Il futuro del movimento popolare, nato a Bologna lo scorso novembre, passa dalle elezioni regionali in Emilia-Romagna
Buttarsi in politica equivale a solcare i mari. Non è una citazione romanzesca né un verso d’epoca remota, si tratta semplicemente della nuova ondata simbolica che sta investendo la politica italiana negli ultimi tempi: si inizia con il voler aprire il Parlamento come una scatoletta di tonno e si finisce con l’immedesimarsi nella figura di un Capitano. È una questione prettamente nautica.
Ma se da un lato parecchi marinai strizzano l’occhio al leader padano, dall’altro – a sinistra – si tenta di non finire nella sua “rete”. È così che nascono le Sardine, movimento ideato spontaneamente da quattro ragazzi – capeggiati da Mattia Santori – che da oltre due mesi riempie le piazze italiane nel nome dell’anti-sovranismo.
Dovevano essere seimila a Bologna, nonostante il freddo che in quel 14 novembre attanagliava piazza Maggiore: si presentarono in quindicimila. Un inizio col botto, seppur privo di simboli e una collocazione politica ufficiale, che rappresentò e rappresenta tuttora il bastone tra le ruote per Matteo Salvini e Lucia Borgonzoni, nascosta dalla costante presenza piuttosto ingombrante del suo leader.
Un aiuto indiretto per Stefano Bonaccini, candidato alla presidenza dell’Emilia-Romagna per un centrosinistra preoccupato dal feroce testa a testa con la Lega e che silenziosamente intravede in quest’autonoma spinta popolare la speranza di poter essere riconfermato a capo della sua storica roccaforte.
Ma cosa vogliono fare da grandi le Sardine? Forse le balene (bianche, ma contraddistinte da una filosofia completamente opposta). Ad ogni modo, qualsiasi decisione nel merito è rimandata. Molto dipenderà chiaramente dall’esito del voto del prossimo 26 gennaio; tuttavia, complici le innumerevoli richieste di aiuto provenienti da tutt’Italia, è doveroso sottolineare con inoppugnabile certezza come siano state erette, in così poco tempo, solide basi su cui poter costruire il futuro per una sinistra attualmente in piena crisi di consensi.
È una realtà che richiama a sé ogni generazione, specialmente quella composta da giovani, e che non deve cadere nell’errore commesso dai suoi antenati e predecessori, Popolo Viola e M5S su tutti, scesi in piazza con il solo obiettivo di contestare l’establishment o una figura in particolare. Affinché la sopravvivenza delle Sardine sia cosa tangibile è opportuno in primis offrire valide soluzioni, slegarsi da tradizioni sfavorevoli ed evitare atti devoti all’imposizione, aprendosi contemporaneamente al dialogo con le forze politiche e la società civile, nel segno della moderazione e di un nuovo corso politico, all’interno del quale sarebbe gradito l’inserimento di profili inediti e caratterizzati da rilevanti competenze settoriali.
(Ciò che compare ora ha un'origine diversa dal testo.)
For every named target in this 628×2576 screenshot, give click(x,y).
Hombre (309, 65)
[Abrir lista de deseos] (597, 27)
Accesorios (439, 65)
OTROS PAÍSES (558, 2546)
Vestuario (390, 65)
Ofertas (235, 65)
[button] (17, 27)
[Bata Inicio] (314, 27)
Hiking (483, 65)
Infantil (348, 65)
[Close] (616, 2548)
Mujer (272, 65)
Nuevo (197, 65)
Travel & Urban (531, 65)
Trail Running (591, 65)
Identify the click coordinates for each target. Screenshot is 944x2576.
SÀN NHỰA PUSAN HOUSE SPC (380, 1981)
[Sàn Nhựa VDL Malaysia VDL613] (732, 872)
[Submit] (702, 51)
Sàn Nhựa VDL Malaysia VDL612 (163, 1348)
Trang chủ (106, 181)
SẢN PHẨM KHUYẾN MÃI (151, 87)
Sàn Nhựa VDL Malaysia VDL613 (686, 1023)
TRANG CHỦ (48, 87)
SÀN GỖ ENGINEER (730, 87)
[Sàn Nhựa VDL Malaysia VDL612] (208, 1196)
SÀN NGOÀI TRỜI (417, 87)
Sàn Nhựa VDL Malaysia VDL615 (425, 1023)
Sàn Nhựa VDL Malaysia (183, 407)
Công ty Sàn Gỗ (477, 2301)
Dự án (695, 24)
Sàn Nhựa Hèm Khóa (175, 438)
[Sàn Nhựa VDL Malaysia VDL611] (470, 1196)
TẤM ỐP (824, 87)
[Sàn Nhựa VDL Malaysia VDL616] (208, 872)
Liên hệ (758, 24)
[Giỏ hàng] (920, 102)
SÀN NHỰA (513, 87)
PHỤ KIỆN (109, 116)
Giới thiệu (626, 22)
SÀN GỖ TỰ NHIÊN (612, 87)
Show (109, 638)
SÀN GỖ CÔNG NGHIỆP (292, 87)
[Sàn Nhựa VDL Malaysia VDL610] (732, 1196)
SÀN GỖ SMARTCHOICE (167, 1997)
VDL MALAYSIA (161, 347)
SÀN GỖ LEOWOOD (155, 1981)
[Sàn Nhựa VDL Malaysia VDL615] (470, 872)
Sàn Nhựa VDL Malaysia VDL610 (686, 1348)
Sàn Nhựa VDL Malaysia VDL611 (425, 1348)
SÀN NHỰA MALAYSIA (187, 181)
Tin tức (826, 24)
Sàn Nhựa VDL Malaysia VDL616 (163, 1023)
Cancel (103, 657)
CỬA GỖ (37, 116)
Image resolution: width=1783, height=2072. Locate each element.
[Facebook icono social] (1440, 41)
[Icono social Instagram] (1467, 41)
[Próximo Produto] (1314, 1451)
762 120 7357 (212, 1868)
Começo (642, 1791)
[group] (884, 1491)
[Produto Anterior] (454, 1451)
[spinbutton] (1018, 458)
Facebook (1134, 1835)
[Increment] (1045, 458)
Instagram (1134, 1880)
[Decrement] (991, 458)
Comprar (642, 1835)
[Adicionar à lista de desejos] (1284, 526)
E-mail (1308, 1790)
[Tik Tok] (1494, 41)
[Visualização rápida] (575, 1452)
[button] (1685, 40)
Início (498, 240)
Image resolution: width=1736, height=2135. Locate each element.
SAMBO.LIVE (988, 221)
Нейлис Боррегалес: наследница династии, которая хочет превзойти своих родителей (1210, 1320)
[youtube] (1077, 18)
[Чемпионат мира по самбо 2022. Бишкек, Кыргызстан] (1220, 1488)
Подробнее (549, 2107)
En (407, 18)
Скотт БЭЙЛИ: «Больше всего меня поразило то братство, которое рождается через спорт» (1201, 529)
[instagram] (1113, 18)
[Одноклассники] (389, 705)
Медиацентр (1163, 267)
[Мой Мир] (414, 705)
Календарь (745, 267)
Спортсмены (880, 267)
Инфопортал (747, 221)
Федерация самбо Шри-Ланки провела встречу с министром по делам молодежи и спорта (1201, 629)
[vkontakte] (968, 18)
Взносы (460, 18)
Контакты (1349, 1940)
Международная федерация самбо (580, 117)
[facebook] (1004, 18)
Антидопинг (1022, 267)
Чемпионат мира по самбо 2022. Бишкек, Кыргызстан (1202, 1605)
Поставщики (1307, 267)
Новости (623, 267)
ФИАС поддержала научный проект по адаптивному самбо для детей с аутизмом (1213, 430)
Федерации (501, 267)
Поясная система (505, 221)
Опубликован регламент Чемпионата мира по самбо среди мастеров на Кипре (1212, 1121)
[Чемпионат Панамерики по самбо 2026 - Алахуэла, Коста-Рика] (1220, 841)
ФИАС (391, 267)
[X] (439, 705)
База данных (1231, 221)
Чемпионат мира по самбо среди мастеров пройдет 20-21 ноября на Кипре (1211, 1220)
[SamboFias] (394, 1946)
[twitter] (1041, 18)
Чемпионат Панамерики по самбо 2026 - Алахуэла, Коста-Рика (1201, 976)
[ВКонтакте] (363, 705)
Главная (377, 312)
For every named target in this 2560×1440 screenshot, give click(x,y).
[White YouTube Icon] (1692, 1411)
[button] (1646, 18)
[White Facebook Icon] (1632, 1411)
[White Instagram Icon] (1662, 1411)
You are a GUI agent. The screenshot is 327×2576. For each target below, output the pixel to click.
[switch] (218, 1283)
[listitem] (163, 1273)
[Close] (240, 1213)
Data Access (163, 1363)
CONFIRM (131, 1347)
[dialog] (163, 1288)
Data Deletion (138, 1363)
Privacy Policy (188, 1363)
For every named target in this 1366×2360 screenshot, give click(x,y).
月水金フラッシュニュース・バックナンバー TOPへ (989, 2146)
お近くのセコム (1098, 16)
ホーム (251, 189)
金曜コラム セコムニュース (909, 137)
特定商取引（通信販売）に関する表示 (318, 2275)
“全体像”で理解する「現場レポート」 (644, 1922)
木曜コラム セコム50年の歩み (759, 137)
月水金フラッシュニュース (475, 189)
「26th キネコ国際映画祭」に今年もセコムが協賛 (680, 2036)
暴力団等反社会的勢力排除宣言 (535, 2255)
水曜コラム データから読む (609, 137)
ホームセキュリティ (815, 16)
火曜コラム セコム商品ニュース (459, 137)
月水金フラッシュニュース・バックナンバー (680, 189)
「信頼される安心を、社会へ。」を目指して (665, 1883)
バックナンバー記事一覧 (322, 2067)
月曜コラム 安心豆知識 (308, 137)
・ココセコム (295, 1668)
L’occasione è ghiotta: nel PD zingarettiano – o nel suo erede che dir si voglia – si respira aria di rifondazione. Un eventuale rinnovamento della classe dirigente e un riposizionamento a sinistra del partito potrebbe aprire le porte a vecchie e/o imprevedibili alleanze. Del resto, ipotizzare un’azione solitaria è velleitario oltre che irrispettoso nei confronti di chi punta su un progetto ambizioso.
È dunque l’incipit di un nuovo duello, diverso da ciò che nacque dalla penna di Melville e dai tweet “gattari” di un Capitano Achab che, nel suo Io, comincia a temere un nemico verosimilmente sottovalutato: l’Italia che non si Lega è viva e potrebbe ben presto spaccare il Paese.